TLDR
- Western Digital spun off its flash unit, SanDisk, in February 2025, making it a pure-play HDD company
- Fiscal Q3 revenue hit $3.34 billion, up 45% year-over-year, beating Wall Street estimates
- Q4 revenue forecast of ~$3.65 billion also came in above expectations
- Western Digital added $4 billion to its buyback program and raised $3.17 billion via a partial SanDisk stake sale to cut debt
- Analyst consensus is Moderate Buy, but the average price target of $450.46 sits below the current stock price
Western Digital’s Q3 revenue came in at $3.34 billion, up 45% year-over-year, with adjusted earnings of $2.72 per share — both ahead of Wall Street estimates.
Western Digital Corporation, WDC
The company then forecast Q4 revenue of around $3.65 billion, again beating expectations. Management pointed to strong demand for high-capacity storage products tied to AI infrastructure spending.
The stock had already more than doubled earlier in 2026 before the April earnings release.
Western Digital completed the spin-off of its flash business, SanDisk, in February 2025. That move left WDC as a more focused hard disk drive company targeting cloud, enterprise, and AI-related storage demand.
Before the split, investors had to weigh two businesses running on different cycles with different margin profiles. Cleaner structure, cleaner story.
AI Is Driving Storage, Not Just Compute
The AI buildout isn’t just buying GPUs. Companies scaling AI systems need storage for training data, video, archived content, and enterprise information — and that demand is showing up directly in HDD volumes.
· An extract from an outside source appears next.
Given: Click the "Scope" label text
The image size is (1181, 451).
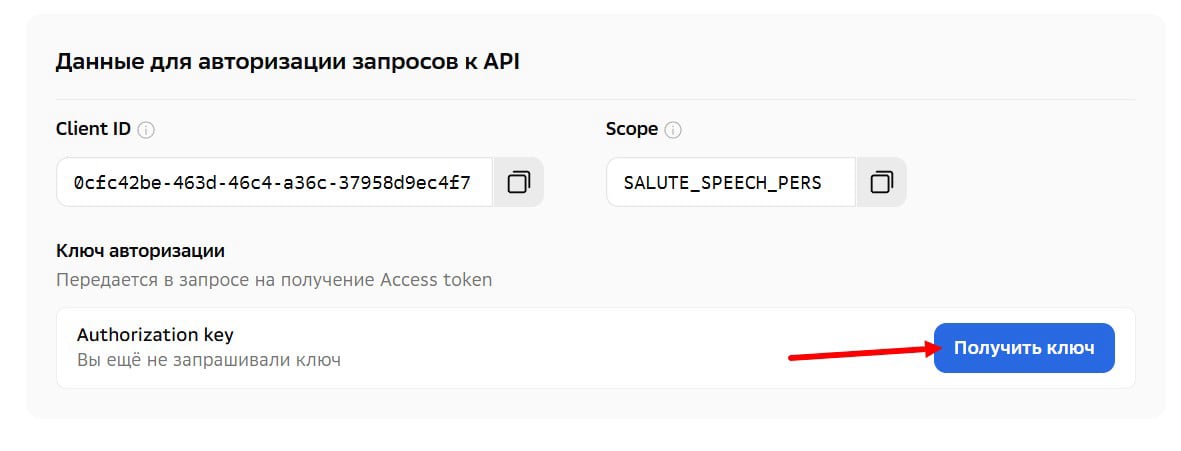Looking at the screenshot, I should click(x=632, y=130).

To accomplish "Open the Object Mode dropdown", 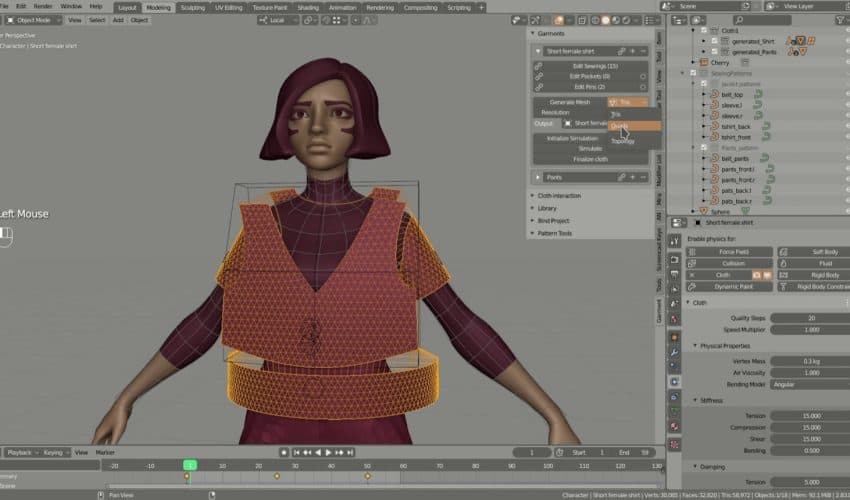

In late April 2026, Seagate’s strong forecast helped lift the entire storage sector. Analysts following that report said HDD makers could maintain pricing power for years due to AI-driven demand. Western Digital sits right in the middle of that trend.
This isn’t a chip story. It’s the infrastructure around the chips — and right now that infrastructure is very busy.
Buybacks and Debt Reduction
Western Digital added $4 billion to its share repurchase program earlier this year after strong AI-related demand boosted storage sales.
The company also raised approximately $3.17 billion by selling part of its SanDisk stake, with proceeds earmarked for debt reduction. That’s a meaningful shift for a company that has historically carried a heavy debt load.
Historically viewed as a cyclical hardware name, WDC’s current capital allocation approach — buybacks plus debt paydown — is an attempt to reposition investor perception.
The analyst community currently sits at a Moderate Buy consensus: 1 strong buy, 18 buys, 3 holds, and zero sells, according to MarketBeat.
The average price target of $450.46 is now below the current stock price, meaning the rally has moved faster than analyst revisions.
That’s not a red flag on its own, but it does mean the stock is priced for execution, not just improvement.
The Q4 guidance of $3.65 billion is the next hard test. If demand holds, the bull case has legs. If cloud customers slow spending or pricing softens, the stock will feel it fast.
Western Digital’s average price target of $450.46 from analysts currently sits below the market price, with 18 of 22 analysts rating it a buy.